Backpacking in 19 destinations in 19 months, the Omani youngster shares his life-defining tales with Hasan al Lawati to bring home the point: there is more to it than good food, star hotels and exotic places
To many tourists, travelling is all about staying in luxurious hotels, visiting iconic destinations and enjoying exotic cuisines. But this youngster took the road less travelled by most Omani tourists.
Fuelled by a strong passion to leave his footprint on the world, Saleh Al Khanjari embarked on a journey of hope, faith and love.
Backpacking in 19 overlooked destinations over a period of 19 months, the 26-year-old Omani lived in a remote village in Malawi, gardened at a Turkish family, volunteered at a refugee camp in Athens and slept in a crowded hostel in Mexico.
“Unfortunately, many so-called travellers care about covering a large number of countries in a short period of time rather than actually exploring the beauty of it or spending time with the locals,” he explained.

Stated goal 1 | In the rows, begin at the line that has "Click the clock icon beside Commences time" and stop after the line that has "Action: [x=609, y=42]". Change "screenshot" to "screen capture" wherever it occurs in those lines and give them back with nothing else altered.
The text and the rows come from unrelated sources.

Supplied material |

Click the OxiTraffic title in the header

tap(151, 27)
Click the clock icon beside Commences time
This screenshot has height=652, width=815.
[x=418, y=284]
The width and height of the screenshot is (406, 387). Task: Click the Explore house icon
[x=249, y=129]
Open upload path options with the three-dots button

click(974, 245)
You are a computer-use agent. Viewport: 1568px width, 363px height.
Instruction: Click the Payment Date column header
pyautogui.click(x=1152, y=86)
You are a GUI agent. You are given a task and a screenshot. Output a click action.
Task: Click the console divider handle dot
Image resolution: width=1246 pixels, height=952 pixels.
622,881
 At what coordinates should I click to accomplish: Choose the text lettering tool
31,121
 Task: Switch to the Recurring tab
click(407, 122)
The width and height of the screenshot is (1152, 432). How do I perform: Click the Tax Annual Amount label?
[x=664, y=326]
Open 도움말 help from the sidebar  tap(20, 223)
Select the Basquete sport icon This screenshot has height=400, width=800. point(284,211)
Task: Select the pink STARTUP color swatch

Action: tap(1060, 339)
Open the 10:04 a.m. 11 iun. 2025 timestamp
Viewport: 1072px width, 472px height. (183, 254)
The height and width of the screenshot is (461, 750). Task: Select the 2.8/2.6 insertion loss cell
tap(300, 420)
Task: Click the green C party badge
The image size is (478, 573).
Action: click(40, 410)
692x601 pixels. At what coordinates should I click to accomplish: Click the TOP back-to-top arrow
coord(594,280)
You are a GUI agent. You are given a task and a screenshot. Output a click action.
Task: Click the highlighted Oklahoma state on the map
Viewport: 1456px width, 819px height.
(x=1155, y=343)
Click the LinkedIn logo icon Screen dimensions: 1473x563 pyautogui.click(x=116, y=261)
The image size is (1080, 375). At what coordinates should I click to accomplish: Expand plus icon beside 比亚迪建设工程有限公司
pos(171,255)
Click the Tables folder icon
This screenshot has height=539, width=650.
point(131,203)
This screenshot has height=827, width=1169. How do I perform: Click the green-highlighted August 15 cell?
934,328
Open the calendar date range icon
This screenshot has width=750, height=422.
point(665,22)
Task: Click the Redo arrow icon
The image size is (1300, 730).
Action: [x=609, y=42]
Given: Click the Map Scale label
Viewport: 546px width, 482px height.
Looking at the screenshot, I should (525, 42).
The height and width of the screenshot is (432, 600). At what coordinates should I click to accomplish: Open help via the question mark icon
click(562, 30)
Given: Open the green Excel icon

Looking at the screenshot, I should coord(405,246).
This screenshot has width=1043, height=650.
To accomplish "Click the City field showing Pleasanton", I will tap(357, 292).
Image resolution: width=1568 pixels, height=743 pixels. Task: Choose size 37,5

Stated goal 2 | From the article on the Omani backpacker, set down word for word the passage that begins at the words "Backpacking in 19 destinations" and stops after "hostel in Mexico.".

Final answer 1 |
Click the clock icon beside Commences time
This screen capture has height=652, width=815.
[x=418, y=284]
The width and height of the screen capture is (406, 387). Task: Click the Explore house icon
[x=249, y=129]
Open upload path options with the three-dots button

click(974, 245)
You are a computer-use agent. Viewport: 1568px width, 363px height.
Instruction: Click the Payment Date column header
pyautogui.click(x=1152, y=86)
You are a GUI agent. You are given a task and a screen capture. Output a click action.
Task: Click the console divider handle dot
Image resolution: width=1246 pixels, height=952 pixels.
622,881
 At what coordinates should I click to accomplish: Choose the text lettering tool
31,121
 Task: Switch to the Recurring tab
click(407, 122)
The width and height of the screen capture is (1152, 432). How do I perform: Click the Tax Annual Amount label?
[x=664, y=326]
Open 도움말 help from the sidebar  tap(20, 223)
Select the Basquete sport icon This screen capture has height=400, width=800. point(284,211)
Task: Select the pink STARTUP color swatch

Action: tap(1060, 339)
Open the 10:04 a.m. 11 iun. 2025 timestamp
Viewport: 1072px width, 472px height. (183, 254)
The height and width of the screen capture is (461, 750). Task: Select the 2.8/2.6 insertion loss cell
tap(300, 420)
Task: Click the green C party badge
The image size is (478, 573).
Action: click(40, 410)
692x601 pixels. At what coordinates should I click to accomplish: Click the TOP back-to-top arrow
coord(594,280)
You are a GUI agent. You are given a task and a screen capture. Output a click action.
Task: Click the highlighted Oklahoma state on the map
Viewport: 1456px width, 819px height.
(x=1155, y=343)
Click the LinkedIn logo icon Screen dimensions: 1473x563 pyautogui.click(x=116, y=261)
The image size is (1080, 375). At what coordinates should I click to accomplish: Expand plus icon beside 比亚迪建设工程有限公司
pos(171,255)
Click the Tables folder icon
This screen capture has height=539, width=650.
point(131,203)
This screen capture has height=827, width=1169. How do I perform: Click the green-highlighted August 15 cell?
934,328
Open the calendar date range icon
This screen capture has width=750, height=422.
point(665,22)
Task: Click the Redo arrow icon
The image size is (1300, 730).
Action: [x=609, y=42]

Final answer 2 |
Backpacking in 19 destinations in 19 months, the Omani youngster shares his life-defining tales with Hasan al Lawati to bring home the point: there is more to it than good food, star hotels and exotic places
To many tourists, travelling is all about staying in luxurious hotels, visiting iconic destinations and enjoying exotic cuisines. But this youngster took the road less travelled by most Omani tourists.
Fuelled by a strong passion to leave his footprint on the world, Saleh Al Khanjari embarked on a journey of hope, faith and love.
Backpacking in 19 overlooked destinations over a period of 19 months, the 26-year-old Omani lived in a remote village in Malawi, gardened at a Turkish family, volunteered at a refugee camp in Athens and slept in a crowded hostel in Mexico.